● Opdracht
Werk het bericht over papieren schoolboeken bij, van "In het onderzoek" tot en met "scoren schoolboeken onvoldoende.", en zet daarbij "docent" in plaats van "leerkracht".

● Bronfragment

☆ ☆ ☆ ☆ ☆ ☆ ☆

Gerard Dummer

Alles over Onderwijs en ICT.

Browsing Posts published in november, 2011

Van onze verslaggever – Utrecht
Uit onderzoek (Dummer, 2012) blijkt dat papieren schoolboeken gevaarlijk zijn voor de ontwikkeling van kinderen. “Een inhoudsanalyse laat zien dat papieren schoolboeken op alle fundamentele educatieve elementen voor leermiddelen, een onvoldoende scoren,” alsdus de onderzoeker.
In het onderzoek is gekeken naar verschillende punten: inhoud, adaptiviteit, gebruiksvriendelijkheid voor de leerling en inzetbaarheid voor de leerkracht. Op alle vier onderdelen scoren schoolboeken onvoldoende.

☆ ☆ ☆ ☆ ☆ ☆ ☆

Vermeldingen uit een verzameling:
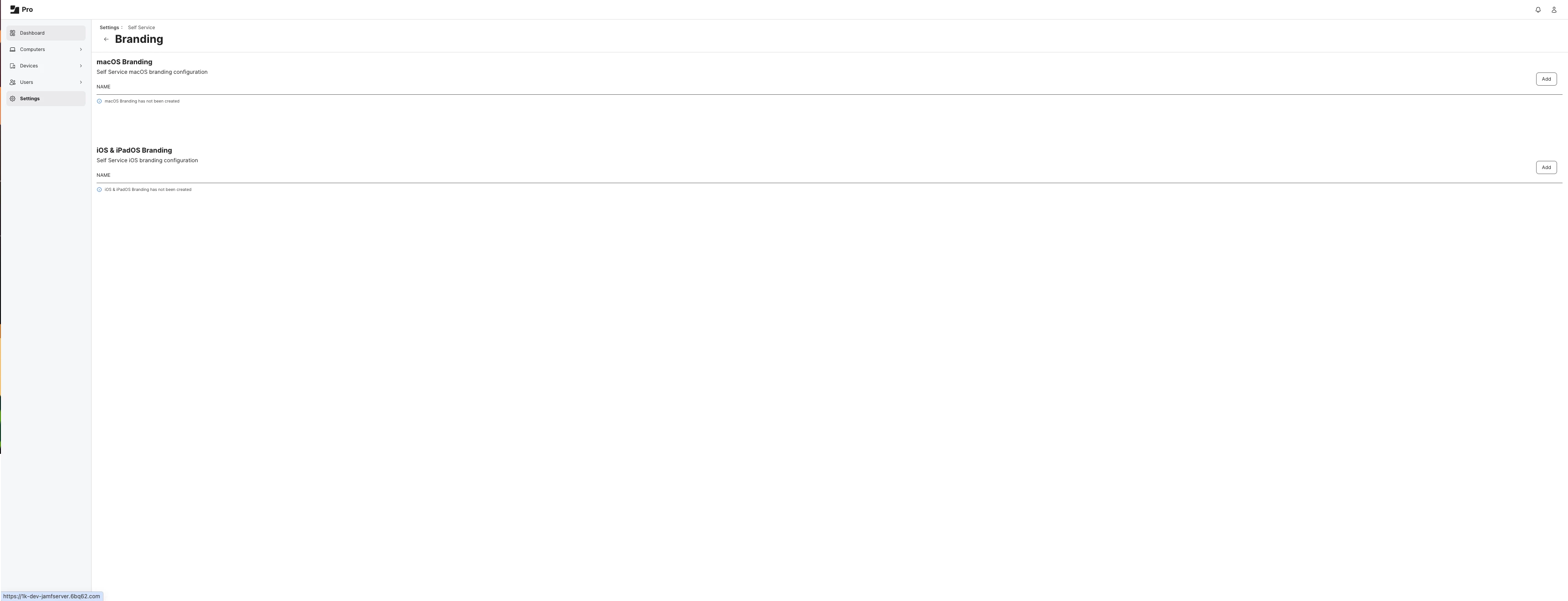
Task: Click the Users people icon
Action: pos(13,82)
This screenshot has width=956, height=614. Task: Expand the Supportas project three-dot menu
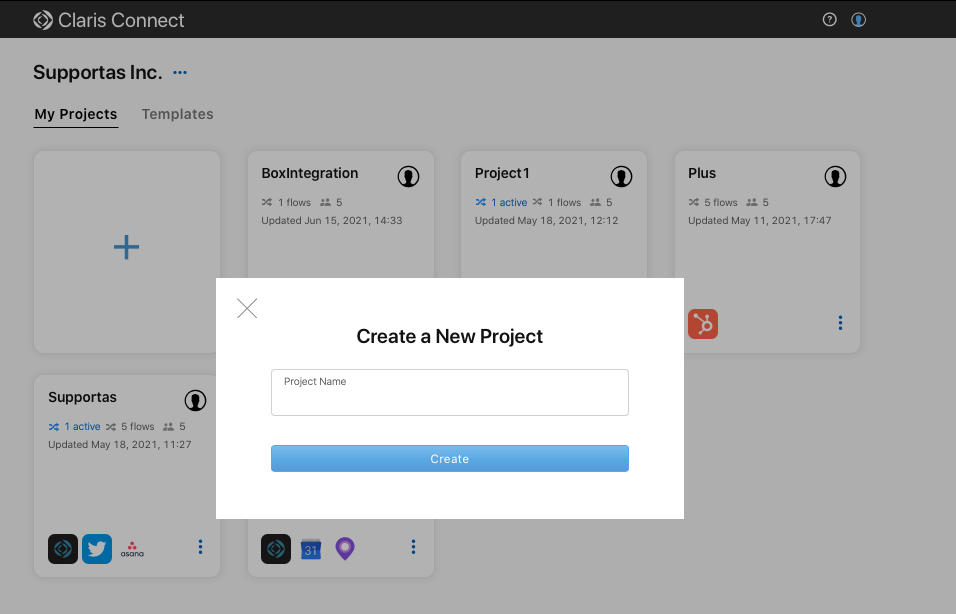(x=200, y=547)
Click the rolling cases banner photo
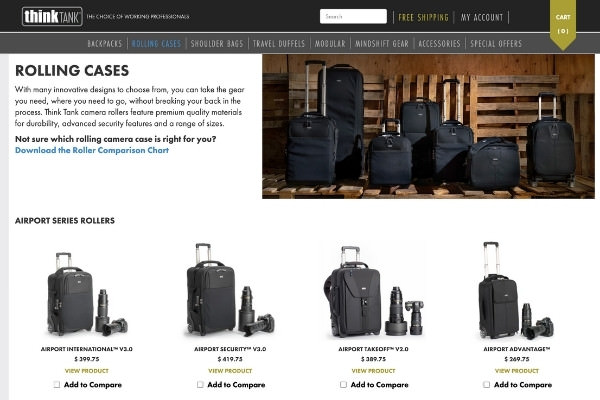The height and width of the screenshot is (400, 600). click(x=428, y=126)
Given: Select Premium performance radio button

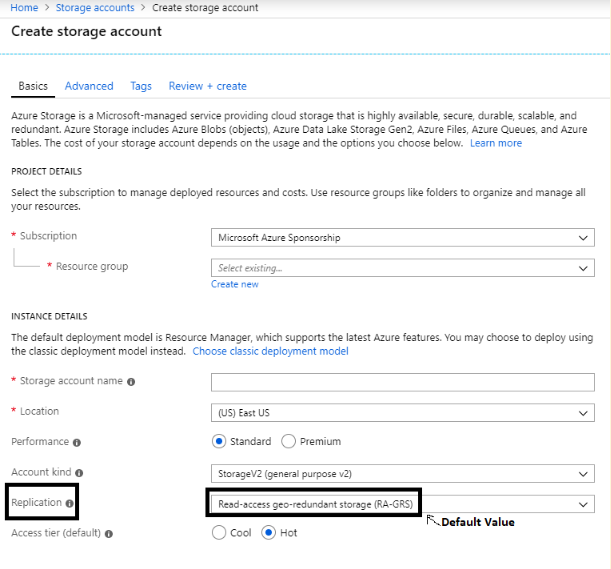Looking at the screenshot, I should click(289, 441).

☆ ☆ ☆ ☆ ☆ ☆ ☆

● Het antwoord
In het onderzoek is gekeken naar verschillende punten: inhoud, adaptiviteit, gebruiksvriendelijkheid voor de leerling en inzetbaarheid voor de docent. Op alle vier onderdelen scoren schoolboeken onvoldoende.